Les Français confirment leur désamour pour le commerce physique
L'Ifop et Wincor Nixdorf livrent la deuxième édition de leur baromètre "Les Français et les points de vente connectés". Cette plongée dans leur quotidien révèle une fracture avec les magasins. Ils préfèrent Internet aux grandes surfaces. Rien ne va plus entre les enseignes et les consommateurs.
Je m'abonneLe commerce est un secteur que les Français adorent détester. Et lorsque le budget se contracte, ce sentiment est exacerbé. Près de 70 % des consommateurs affichent leur désamour pour les grandes surfaces, révèle la deuxième édition du baromètre Ifop/Wincor Nixdorf. À l'exception des magasins de loisirs culturels, l'achat sur Internet suscite davantage de plaisir chez les internautes. Ils attendent (voire exigent) le même niveau d'expérience (rapidité, disponibilité, personnalisation de l'offre) dans "la vraie vie" que sur le Net. L'émergence du commerce connecté répond en partie à ces attentes. Mais, paradoxe français, ils ne peuvent se passer de vendeurs... Thibaut de Saint-Pol, sociologue à l’Observatoire sociologique du changement de Sciences-Po qui intervenait à la présentation des résultats, a précisé certaines données de l'Insee : "Entre 1999 et 2010, les Français accordent neuf minutes de moins par jour à faire leurs courses. La crise accentue la pression sur les ressources financières mais aussi temporelles. Ainsi, près de deux tiers des ménages ont un accès à Internet à leur domicile, une proportion qui a été multipliée par six en dix ans. Ils ont appris à gagner du temps et veulent de la polysynchronisation". De plus, le désir de connexion collective, dans nos sociétés plurielles et atomisées, confère à la consommation un rôle social bien au-delà de son statut initial. "Du bien au lien", résume le sociologue "mais si le Net informe, il n'accompagne pas. C'est le rôle du commerce physique."
Les principaux enseignements
Entre les Français et leurs enseignes, rien ne va plus… Toutes catégories de population confondues, les grandes surfaces s’imposent comme les points de ventes où les Français passent le plus de temps à faire leurs courses chaque semaine : 53 % y passent plus d’une heure (38 % y consacrent entre une et deux heures, 12 % entre deux et trois heures et 3 % jusqu’à plus de trois heures). Parmi les types de magasins cités, les grandes surfaces arrivent loin devant les magasins d’habillement, où 14 % des Français passent plus d’une heure par semaine, puis les commerces de proximité, où 13 % des Français consacrent le même temps. Toutefois, le temps passé dans les grandes surfaces est en baisse, si l’on en croit l’étude Ifop-Wincor Nixdorf publiée le 9 septembre 2010, où les Français révélaient passer quasiment deux heures par semaine (1h57) dans les grandes surfaces.
Les courses ? une corvée !

-- Données recueillies --

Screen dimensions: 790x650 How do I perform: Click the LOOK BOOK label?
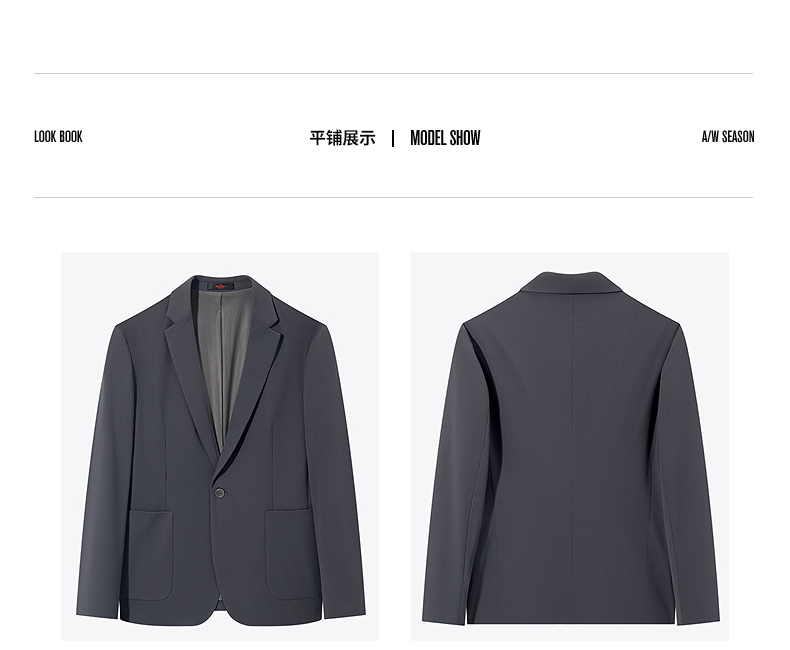(x=58, y=137)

-- Énoncé 1 --
D'après l'article sur le désamour des Français pour le commerce physique, quel pourcentage des Français passe plus d'une heure par semaine à faire ses courses en grande surface ?
-- Énoncé 2 --
Dans l'article sur le commerce physique, remplace « grandes surfaces » par « hypermarchés » dans tout le passage qui va de « Les principaux enseignements » jusqu'à « les grandes surfaces. », puis recopie ce passage.

-- Réponse rédigée 1 --
53 % des Français y passent plus d'une heure par semaine.

-- Réponse rédigée 2 --
Les principaux enseignements
Entre les Français et leurs enseignes, rien ne va plus… Toutes catégories de population confondues, les hypermarchés s’imposent comme les points de ventes où les Français passent le plus de temps à faire leurs courses chaque semaine : 53 % y passent plus d’une heure (38 % y consacrent entre une et deux heures, 12 % entre deux et trois heures et 3 % jusqu’à plus de trois heures). Parmi les types de magasins cités, les hypermarchés arrivent loin devant les magasins d’habillement, où 14 % des Français passent plus d’une heure par semaine, puis les commerces de proximité, où 13 % des Français consacrent le même temps. Toutefois, le temps passé dans les hypermarchés est en baisse, si l’on en croit l’étude Ifop-Wincor Nixdorf publiée le 9 septembre 2010, où les Français révélaient passer quasiment deux heures par semaine (1h57) dans les hypermarchés.